━━━ PAGE EXCERPT ━━━
The wind on Lake Michigan picks up and so do the waves.  Kakes turns the boat to the east and into deeper water. It tosses the boat from starboard to port and back again. Everyone has to hold on to something

Soon the craft is pointed south, with the waves yet a cold breeze fills the boat’s cabin. Everyone zips up his or her jackets. It’s cold, even though it was 71 degrees on shore.

On board this afternoon is Mark Keller an avid fisherman who typically spends his free time on one of Wisconsin’s many lakes or rivers trying to hook a walleye, smallmouth bass or northern pike. This trip the fishing is totally different.
Mark Keller reels in a King Salmon on Lk. Michigan

“Fishing on Lake Michigan is unique,” the retired Appleton, Wisc., police officer said. “We use all artificial baits, trolling. If we hook a fish, the boat has to keep moving so you really fight the fish.”

Though it’s expensive to charter a boat like Kakes’, Keller knows the experience and the fish you typically catch make it worthwhile. 

“You’re going after bigger fish,” Keller said. “Plus, the water you are on with bigger currents and wave action, how it can suddenly kick up. These charter boat captains know where the fish are and they make it a very pleasant experience.”
━━━ LISTED RECORDS ━━━
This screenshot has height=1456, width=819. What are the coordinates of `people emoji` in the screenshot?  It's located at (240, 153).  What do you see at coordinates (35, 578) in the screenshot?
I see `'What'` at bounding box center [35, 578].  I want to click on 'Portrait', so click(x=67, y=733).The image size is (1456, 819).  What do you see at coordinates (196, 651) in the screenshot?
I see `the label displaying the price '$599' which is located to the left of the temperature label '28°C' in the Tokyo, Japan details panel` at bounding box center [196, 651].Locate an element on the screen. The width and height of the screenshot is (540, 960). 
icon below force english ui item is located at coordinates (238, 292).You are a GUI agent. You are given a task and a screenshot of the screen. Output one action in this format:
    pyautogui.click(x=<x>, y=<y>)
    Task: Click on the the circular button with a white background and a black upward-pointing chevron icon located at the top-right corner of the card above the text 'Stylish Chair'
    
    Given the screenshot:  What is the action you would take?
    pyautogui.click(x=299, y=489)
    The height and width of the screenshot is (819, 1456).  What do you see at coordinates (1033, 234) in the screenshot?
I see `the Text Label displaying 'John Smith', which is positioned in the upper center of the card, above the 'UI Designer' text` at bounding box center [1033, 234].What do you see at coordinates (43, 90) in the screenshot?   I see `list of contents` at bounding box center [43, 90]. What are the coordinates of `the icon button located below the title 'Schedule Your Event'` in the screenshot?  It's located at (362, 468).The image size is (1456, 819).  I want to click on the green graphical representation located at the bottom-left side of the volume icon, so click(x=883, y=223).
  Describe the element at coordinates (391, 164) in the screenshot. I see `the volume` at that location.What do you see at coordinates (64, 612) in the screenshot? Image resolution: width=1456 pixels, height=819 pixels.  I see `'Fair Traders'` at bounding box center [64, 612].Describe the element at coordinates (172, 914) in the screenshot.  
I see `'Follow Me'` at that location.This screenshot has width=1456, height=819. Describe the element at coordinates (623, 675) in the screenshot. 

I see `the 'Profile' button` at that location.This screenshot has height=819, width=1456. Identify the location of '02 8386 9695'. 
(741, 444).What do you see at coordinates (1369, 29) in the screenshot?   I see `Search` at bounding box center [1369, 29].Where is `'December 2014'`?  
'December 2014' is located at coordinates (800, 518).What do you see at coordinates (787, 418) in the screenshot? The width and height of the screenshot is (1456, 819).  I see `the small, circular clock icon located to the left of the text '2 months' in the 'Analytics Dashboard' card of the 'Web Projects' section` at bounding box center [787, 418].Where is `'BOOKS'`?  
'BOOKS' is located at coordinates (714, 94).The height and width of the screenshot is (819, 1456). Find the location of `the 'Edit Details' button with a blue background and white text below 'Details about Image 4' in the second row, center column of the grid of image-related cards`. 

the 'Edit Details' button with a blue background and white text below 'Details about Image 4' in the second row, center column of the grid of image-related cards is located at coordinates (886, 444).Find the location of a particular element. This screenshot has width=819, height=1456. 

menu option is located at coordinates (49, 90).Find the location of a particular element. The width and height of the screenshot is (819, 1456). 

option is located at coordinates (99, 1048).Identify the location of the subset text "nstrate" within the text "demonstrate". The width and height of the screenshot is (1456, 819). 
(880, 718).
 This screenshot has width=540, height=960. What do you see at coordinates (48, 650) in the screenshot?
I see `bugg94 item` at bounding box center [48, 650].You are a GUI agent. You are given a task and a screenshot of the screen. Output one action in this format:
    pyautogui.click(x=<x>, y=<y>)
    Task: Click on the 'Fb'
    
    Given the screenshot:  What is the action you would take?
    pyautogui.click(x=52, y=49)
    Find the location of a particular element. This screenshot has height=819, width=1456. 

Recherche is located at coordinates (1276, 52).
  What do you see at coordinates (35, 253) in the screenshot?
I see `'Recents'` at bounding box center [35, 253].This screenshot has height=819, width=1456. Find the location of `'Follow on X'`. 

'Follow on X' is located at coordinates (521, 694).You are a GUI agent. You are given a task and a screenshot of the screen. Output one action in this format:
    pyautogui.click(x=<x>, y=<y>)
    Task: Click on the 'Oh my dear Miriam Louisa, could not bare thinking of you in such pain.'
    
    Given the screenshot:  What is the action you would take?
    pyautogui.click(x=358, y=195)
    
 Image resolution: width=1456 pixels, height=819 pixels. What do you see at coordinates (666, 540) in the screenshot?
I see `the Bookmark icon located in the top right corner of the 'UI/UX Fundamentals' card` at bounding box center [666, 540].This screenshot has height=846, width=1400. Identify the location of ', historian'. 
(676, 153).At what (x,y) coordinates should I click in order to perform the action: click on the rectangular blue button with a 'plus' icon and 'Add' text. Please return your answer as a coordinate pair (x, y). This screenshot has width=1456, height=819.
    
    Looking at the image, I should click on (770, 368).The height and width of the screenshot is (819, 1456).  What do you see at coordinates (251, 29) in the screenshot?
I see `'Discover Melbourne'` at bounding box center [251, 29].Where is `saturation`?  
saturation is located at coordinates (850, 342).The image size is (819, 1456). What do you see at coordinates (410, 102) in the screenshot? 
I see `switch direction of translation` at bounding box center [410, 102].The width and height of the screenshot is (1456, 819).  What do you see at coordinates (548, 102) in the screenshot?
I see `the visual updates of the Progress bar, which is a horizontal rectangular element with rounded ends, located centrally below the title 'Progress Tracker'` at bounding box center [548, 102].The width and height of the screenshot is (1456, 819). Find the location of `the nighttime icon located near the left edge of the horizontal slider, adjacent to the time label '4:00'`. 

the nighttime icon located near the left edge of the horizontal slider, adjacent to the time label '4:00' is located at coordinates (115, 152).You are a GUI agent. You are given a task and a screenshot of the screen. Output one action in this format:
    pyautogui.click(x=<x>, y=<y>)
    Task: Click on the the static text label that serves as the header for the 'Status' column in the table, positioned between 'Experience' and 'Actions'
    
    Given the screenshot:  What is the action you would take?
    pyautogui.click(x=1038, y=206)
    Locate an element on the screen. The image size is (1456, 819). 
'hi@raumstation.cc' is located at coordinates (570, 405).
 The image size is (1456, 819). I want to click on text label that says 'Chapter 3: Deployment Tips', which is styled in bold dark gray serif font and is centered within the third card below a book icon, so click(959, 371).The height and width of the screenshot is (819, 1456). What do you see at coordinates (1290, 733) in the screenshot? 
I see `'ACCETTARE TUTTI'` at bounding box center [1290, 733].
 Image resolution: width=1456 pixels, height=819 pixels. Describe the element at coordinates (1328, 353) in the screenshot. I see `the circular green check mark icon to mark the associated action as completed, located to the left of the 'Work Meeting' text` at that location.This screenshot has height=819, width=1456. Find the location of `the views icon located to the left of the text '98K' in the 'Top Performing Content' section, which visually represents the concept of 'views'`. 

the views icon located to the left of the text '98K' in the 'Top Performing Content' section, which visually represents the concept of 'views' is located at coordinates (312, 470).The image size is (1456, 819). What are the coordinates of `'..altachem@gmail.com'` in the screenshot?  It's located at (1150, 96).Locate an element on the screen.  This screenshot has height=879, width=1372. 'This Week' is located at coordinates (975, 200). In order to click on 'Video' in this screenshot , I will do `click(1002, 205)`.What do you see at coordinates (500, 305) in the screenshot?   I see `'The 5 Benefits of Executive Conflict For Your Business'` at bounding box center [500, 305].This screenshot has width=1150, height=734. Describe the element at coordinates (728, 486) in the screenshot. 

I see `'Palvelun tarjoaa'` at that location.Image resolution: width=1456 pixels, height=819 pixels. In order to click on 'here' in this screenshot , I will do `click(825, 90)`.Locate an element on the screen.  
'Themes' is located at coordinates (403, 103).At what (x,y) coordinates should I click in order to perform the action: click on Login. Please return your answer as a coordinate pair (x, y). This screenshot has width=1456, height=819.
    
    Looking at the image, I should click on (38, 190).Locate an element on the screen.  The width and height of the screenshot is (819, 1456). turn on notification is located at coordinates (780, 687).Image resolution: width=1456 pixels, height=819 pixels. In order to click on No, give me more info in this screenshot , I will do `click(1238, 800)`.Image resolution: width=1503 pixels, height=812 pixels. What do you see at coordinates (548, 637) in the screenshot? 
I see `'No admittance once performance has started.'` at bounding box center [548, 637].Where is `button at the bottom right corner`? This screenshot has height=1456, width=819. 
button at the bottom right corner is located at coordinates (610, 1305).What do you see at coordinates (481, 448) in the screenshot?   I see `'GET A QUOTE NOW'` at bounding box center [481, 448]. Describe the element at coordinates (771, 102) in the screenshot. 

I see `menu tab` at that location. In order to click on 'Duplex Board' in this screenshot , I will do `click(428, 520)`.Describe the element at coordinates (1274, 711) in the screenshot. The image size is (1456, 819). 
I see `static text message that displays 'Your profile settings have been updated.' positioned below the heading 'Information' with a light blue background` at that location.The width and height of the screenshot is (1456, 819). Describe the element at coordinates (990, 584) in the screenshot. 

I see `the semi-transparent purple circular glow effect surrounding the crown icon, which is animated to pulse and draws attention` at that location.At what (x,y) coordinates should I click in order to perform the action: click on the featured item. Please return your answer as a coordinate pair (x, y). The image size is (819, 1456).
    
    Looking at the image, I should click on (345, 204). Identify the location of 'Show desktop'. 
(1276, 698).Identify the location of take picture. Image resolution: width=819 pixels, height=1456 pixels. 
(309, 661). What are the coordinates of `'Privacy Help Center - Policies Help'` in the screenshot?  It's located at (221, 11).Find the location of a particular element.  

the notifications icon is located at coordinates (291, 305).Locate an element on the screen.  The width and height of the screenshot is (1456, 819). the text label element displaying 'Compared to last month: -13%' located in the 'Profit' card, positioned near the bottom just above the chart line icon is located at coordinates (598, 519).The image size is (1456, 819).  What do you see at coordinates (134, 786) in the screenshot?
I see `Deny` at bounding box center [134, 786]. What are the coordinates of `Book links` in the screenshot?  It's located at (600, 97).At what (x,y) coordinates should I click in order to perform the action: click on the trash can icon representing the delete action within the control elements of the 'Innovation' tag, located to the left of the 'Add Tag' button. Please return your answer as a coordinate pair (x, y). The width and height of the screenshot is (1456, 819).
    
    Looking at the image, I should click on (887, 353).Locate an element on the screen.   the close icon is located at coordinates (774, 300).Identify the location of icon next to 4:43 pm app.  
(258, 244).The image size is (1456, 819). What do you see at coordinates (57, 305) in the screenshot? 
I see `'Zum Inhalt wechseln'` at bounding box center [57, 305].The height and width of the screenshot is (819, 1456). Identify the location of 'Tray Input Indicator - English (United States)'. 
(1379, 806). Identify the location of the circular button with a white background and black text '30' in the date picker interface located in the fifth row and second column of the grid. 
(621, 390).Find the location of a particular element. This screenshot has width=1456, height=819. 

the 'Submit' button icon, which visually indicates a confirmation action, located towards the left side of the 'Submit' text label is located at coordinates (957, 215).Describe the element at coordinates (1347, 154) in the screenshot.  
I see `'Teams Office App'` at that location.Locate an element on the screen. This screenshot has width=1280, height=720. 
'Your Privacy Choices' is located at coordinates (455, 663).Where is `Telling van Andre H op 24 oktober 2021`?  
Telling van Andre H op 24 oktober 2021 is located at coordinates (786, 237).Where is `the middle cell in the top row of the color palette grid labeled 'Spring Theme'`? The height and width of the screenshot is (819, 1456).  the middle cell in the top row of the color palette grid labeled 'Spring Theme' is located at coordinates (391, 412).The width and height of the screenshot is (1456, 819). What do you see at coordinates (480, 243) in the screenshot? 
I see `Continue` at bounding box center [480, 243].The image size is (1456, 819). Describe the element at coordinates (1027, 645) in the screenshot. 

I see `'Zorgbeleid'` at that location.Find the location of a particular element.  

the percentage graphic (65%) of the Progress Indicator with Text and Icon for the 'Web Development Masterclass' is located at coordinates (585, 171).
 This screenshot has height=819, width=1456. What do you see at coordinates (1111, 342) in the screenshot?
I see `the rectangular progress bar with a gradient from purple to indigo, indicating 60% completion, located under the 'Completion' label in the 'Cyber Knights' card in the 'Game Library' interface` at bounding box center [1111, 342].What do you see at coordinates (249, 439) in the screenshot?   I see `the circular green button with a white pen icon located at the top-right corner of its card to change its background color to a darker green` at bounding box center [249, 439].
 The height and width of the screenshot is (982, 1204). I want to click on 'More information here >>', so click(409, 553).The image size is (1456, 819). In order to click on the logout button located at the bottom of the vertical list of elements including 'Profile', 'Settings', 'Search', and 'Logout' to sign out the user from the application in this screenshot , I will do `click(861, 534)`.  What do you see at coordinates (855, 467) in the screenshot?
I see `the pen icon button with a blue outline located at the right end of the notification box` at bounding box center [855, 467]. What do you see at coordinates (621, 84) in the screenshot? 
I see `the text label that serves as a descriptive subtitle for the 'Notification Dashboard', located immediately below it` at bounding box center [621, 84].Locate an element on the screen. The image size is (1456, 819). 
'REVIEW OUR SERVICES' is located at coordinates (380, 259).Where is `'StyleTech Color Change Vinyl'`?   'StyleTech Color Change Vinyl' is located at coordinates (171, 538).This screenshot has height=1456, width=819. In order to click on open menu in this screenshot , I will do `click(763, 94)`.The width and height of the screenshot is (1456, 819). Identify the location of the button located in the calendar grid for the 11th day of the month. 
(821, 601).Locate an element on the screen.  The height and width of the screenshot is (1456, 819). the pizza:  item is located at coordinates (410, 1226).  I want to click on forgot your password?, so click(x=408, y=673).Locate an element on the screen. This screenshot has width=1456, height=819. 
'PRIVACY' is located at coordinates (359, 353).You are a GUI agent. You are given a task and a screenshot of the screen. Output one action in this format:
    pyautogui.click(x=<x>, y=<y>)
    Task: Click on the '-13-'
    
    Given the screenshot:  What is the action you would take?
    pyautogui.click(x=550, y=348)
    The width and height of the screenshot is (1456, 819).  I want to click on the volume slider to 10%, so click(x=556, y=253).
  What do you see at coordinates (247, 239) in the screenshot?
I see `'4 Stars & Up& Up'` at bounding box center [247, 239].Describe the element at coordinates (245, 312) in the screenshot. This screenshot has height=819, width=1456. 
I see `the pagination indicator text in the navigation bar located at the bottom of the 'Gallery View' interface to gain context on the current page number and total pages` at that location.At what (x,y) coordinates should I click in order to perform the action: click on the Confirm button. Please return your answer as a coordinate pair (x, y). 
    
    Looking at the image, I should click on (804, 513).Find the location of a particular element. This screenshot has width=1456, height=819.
━━━
WORK INSTRUCTIONS:
1. Summarize the Lake Michigan charter fishing text in two sentences.
2. Answer these questions from the Lake Michigan charter fishing text:
(a) What was the temperature on shore?
(b) What was Mark Keller's occupation before he retired?
(c) What kind of baits does Keller say are used on Lake Michigan?

ACTIVITY ANSWERS:
1. As the wind and waves pick up on Lake Michigan, Kakes turns the boat east into deeper water, and it is cold on board even though it was 71 degrees on shore. Mark Keller, a retired Appleton, Wisconsin, police officer who usually fishes Wisconsin's lakes and rivers, says Lake Michigan fishing is unique because it uses artificial baits and trolling, and he considers the expensive charter worthwhile for the bigger fish and the captains' knowledge of where the fish are.

2.
(a) 71 degrees.
(b) Police officer.
(c) Artificial baits only, used while trolling.